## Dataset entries
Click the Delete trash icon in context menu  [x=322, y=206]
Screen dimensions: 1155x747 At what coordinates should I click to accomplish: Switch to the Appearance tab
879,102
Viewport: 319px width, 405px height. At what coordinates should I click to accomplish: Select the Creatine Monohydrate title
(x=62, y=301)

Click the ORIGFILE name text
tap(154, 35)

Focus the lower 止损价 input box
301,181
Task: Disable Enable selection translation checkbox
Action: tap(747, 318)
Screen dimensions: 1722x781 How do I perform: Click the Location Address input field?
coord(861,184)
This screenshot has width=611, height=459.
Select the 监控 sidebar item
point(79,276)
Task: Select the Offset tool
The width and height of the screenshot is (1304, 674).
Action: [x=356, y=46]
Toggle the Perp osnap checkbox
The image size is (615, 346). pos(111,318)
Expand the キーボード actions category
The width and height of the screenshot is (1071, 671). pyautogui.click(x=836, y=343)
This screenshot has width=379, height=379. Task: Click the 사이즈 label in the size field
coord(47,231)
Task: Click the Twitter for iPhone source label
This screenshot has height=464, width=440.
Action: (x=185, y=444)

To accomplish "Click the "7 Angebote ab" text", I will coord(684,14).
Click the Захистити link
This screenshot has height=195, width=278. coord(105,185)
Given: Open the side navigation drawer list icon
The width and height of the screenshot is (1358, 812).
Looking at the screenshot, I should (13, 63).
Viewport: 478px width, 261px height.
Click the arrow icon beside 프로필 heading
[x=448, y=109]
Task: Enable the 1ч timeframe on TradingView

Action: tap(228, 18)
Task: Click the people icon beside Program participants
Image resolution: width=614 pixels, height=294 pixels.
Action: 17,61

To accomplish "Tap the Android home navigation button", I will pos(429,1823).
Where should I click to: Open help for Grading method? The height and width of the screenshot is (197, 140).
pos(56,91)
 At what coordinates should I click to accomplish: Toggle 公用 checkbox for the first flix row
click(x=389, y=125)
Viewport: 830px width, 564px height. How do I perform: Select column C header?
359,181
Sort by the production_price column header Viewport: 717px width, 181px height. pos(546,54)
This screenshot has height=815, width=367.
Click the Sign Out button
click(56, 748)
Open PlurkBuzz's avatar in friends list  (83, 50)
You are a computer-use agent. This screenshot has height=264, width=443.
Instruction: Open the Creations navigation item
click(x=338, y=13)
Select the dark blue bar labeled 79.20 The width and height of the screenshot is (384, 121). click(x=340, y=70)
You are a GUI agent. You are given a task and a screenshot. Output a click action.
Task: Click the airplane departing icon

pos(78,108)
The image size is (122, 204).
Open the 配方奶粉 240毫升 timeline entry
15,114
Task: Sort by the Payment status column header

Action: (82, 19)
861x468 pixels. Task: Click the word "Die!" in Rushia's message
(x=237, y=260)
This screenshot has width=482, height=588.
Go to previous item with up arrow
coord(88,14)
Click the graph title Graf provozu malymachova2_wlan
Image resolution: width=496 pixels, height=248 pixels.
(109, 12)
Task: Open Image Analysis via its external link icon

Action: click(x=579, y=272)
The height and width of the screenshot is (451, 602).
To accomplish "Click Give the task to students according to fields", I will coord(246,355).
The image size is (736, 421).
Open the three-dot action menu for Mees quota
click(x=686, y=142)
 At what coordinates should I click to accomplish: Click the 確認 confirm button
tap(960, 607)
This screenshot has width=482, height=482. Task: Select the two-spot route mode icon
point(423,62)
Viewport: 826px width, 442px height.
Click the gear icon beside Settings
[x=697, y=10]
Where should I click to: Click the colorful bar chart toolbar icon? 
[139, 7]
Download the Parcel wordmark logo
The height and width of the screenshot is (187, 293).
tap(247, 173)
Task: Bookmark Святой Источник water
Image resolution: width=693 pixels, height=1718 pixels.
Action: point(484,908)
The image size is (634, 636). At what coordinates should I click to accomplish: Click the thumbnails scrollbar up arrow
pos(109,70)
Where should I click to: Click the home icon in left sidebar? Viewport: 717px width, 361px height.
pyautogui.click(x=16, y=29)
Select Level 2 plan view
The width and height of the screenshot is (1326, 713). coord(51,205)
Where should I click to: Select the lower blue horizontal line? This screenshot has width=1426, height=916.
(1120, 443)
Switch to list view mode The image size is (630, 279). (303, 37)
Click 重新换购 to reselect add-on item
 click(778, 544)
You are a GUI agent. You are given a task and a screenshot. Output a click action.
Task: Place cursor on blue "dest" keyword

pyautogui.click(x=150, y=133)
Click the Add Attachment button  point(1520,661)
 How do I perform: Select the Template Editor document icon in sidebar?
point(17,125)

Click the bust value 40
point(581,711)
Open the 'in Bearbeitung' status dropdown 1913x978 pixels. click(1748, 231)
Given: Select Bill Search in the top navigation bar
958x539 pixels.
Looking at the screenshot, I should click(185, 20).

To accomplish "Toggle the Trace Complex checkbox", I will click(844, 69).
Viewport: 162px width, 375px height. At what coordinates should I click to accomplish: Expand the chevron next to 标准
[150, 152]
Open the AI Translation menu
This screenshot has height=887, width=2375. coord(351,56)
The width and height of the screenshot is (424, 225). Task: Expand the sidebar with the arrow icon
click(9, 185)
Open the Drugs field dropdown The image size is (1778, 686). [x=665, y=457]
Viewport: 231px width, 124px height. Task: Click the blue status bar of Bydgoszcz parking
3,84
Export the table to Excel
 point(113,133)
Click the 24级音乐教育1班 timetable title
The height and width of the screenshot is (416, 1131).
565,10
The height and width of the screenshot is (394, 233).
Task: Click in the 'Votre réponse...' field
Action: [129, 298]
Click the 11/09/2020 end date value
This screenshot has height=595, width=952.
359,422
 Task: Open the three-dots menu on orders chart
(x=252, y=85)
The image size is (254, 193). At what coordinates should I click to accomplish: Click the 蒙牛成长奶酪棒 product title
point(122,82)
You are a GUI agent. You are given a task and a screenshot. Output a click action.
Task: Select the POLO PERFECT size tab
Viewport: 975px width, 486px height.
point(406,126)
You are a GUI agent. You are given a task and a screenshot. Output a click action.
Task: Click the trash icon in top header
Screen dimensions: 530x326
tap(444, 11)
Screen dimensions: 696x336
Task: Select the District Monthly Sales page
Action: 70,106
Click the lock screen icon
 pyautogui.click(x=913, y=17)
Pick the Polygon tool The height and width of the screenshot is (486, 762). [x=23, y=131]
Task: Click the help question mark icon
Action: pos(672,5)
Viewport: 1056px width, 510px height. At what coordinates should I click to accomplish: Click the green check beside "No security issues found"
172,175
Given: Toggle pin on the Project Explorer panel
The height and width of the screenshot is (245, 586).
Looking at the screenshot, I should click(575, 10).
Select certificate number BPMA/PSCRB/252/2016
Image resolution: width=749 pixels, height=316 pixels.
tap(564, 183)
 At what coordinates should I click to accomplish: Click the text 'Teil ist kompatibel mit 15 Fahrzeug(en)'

## WORK TO COMPLETE
The answer must be a word-for-word reproduction of every record above.

## SOLUTION
Click the Delete trash icon in context menu  [x=322, y=206]
Screen dimensions: 1155x747 At what coordinates should I click to accomplish: Switch to the Appearance tab
879,102
Viewport: 319px width, 405px height. At what coordinates should I click to accomplish: Select the Creatine Monohydrate title
(x=62, y=301)

Click the ORIGFILE name text
tap(154, 35)

Focus the lower 止损价 input box
301,181
Task: Disable Enable selection translation checkbox
Action: tap(747, 318)
Screen dimensions: 1722x781 How do I perform: Click the Location Address input field?
coord(861,184)
This screenshot has width=611, height=459.
Select the 监控 sidebar item
point(79,276)
Task: Select the Offset tool
The width and height of the screenshot is (1304, 674).
Action: [x=356, y=46]
Toggle the Perp osnap checkbox
The image size is (615, 346). pos(111,318)
Expand the キーボード actions category
The width and height of the screenshot is (1071, 671). pyautogui.click(x=836, y=343)
This screenshot has width=379, height=379. Task: Click the 사이즈 label in the size field
coord(47,231)
Task: Click the Twitter for iPhone source label
This screenshot has height=464, width=440.
Action: (x=185, y=444)

To accomplish "Click the "7 Angebote ab" text", I will coord(684,14).
Click the Захистити link
This screenshot has height=195, width=278. coord(105,185)
Given: Open the side navigation drawer list icon
The width and height of the screenshot is (1358, 812).
Looking at the screenshot, I should (13, 63).
Viewport: 478px width, 261px height.
Click the arrow icon beside 프로필 heading
[x=448, y=109]
Task: Enable the 1ч timeframe on TradingView

Action: tap(228, 18)
Task: Click the people icon beside Program participants
Image resolution: width=614 pixels, height=294 pixels.
Action: 17,61

To accomplish "Tap the Android home navigation button", I will pos(429,1823).
Where should I click to: Open help for Grading method? The height and width of the screenshot is (197, 140).
pos(56,91)
 At what coordinates should I click to accomplish: Toggle 公用 checkbox for the first flix row
click(x=389, y=125)
Viewport: 830px width, 564px height. How do I perform: Select column C header?
359,181
Sort by the production_price column header Viewport: 717px width, 181px height. pos(546,54)
This screenshot has height=815, width=367.
Click the Sign Out button
click(56, 748)
Open PlurkBuzz's avatar in friends list  (83, 50)
You are a computer-use agent. This screenshot has height=264, width=443.
Instruction: Open the Creations navigation item
click(x=338, y=13)
Select the dark blue bar labeled 79.20 The width and height of the screenshot is (384, 121). click(x=340, y=70)
You are a GUI agent. You are given a task and a screenshot. Output a click action.
Task: Click the airplane departing icon

pos(78,108)
The image size is (122, 204).
Open the 配方奶粉 240毫升 timeline entry
15,114
Task: Sort by the Payment status column header

Action: (82, 19)
861x468 pixels. Task: Click the word "Die!" in Rushia's message
(x=237, y=260)
This screenshot has width=482, height=588.
Go to previous item with up arrow
coord(88,14)
Click the graph title Graf provozu malymachova2_wlan
Image resolution: width=496 pixels, height=248 pixels.
(109, 12)
Task: Open Image Analysis via its external link icon

Action: click(x=579, y=272)
The height and width of the screenshot is (451, 602).
To accomplish "Click Give the task to students according to fields", I will coord(246,355).
The image size is (736, 421).
Open the three-dot action menu for Mees quota
click(x=686, y=142)
 At what coordinates should I click to accomplish: Click the 確認 confirm button
tap(960, 607)
This screenshot has width=482, height=482. Task: Select the two-spot route mode icon
point(423,62)
Viewport: 826px width, 442px height.
Click the gear icon beside Settings
[x=697, y=10]
Where should I click to: Click the colorful bar chart toolbar icon? 
[139, 7]
Download the Parcel wordmark logo
The height and width of the screenshot is (187, 293).
tap(247, 173)
Task: Bookmark Святой Источник water
Image resolution: width=693 pixels, height=1718 pixels.
Action: point(484,908)
The image size is (634, 636). At what coordinates should I click to accomplish: Click the thumbnails scrollbar up arrow
pos(109,70)
Where should I click to: Click the home icon in left sidebar? Viewport: 717px width, 361px height.
pyautogui.click(x=16, y=29)
Select Level 2 plan view
The width and height of the screenshot is (1326, 713). coord(51,205)
Where should I click to: Select the lower blue horizontal line? This screenshot has width=1426, height=916.
(1120, 443)
Switch to list view mode The image size is (630, 279). (303, 37)
Click 重新换购 to reselect add-on item
 click(778, 544)
You are a GUI agent. You are given a task and a screenshot. Output a click action.
Task: Place cursor on blue "dest" keyword

pyautogui.click(x=150, y=133)
Click the Add Attachment button  point(1520,661)
 How do I perform: Select the Template Editor document icon in sidebar?
point(17,125)

Click the bust value 40
point(581,711)
Open the 'in Bearbeitung' status dropdown 1913x978 pixels. click(1748, 231)
Given: Select Bill Search in the top navigation bar
958x539 pixels.
Looking at the screenshot, I should click(185, 20).

To accomplish "Toggle the Trace Complex checkbox", I will click(844, 69).
Viewport: 162px width, 375px height. At what coordinates should I click to accomplish: Expand the chevron next to 标准
[150, 152]
Open the AI Translation menu
This screenshot has height=887, width=2375. coord(351,56)
The width and height of the screenshot is (424, 225). Task: Expand the sidebar with the arrow icon
click(9, 185)
Open the Drugs field dropdown The image size is (1778, 686). [x=665, y=457]
Viewport: 231px width, 124px height. Task: Click the blue status bar of Bydgoszcz parking
3,84
Export the table to Excel
 point(113,133)
Click the 24级音乐教育1班 timetable title
The height and width of the screenshot is (416, 1131).
565,10
The height and width of the screenshot is (394, 233).
Task: Click in the 'Votre réponse...' field
Action: [129, 298]
Click the 11/09/2020 end date value
This screenshot has height=595, width=952.
359,422
 Task: Open the three-dots menu on orders chart
(x=252, y=85)
The image size is (254, 193). At what coordinates should I click to accomplish: Click the 蒙牛成长奶酪棒 product title
point(122,82)
You are a GUI agent. You are given a task and a screenshot. Output a click action.
Task: Select the POLO PERFECT size tab
Viewport: 975px width, 486px height.
point(406,126)
You are a GUI agent. You are given a task and a screenshot. Output a click action.
Task: Click the trash icon in top header
Screen dimensions: 530x326
tap(444, 11)
Screen dimensions: 696x336
Task: Select the District Monthly Sales page
Action: 70,106
Click the lock screen icon
 pyautogui.click(x=913, y=17)
Pick the Polygon tool The height and width of the screenshot is (486, 762). [x=23, y=131]
Task: Click the help question mark icon
Action: pos(672,5)
Viewport: 1056px width, 510px height. At what coordinates should I click to accomplish: Click the green check beside "No security issues found"
172,175
Given: Toggle pin on the Project Explorer panel
The height and width of the screenshot is (245, 586).
Looking at the screenshot, I should click(575, 10).
Select certificate number BPMA/PSCRB/252/2016
Image resolution: width=749 pixels, height=316 pixels.
tap(564, 183)
 At what coordinates should I click to accomplish: Click the text 'Teil ist kompatibel mit 15 Fahrzeug(en)'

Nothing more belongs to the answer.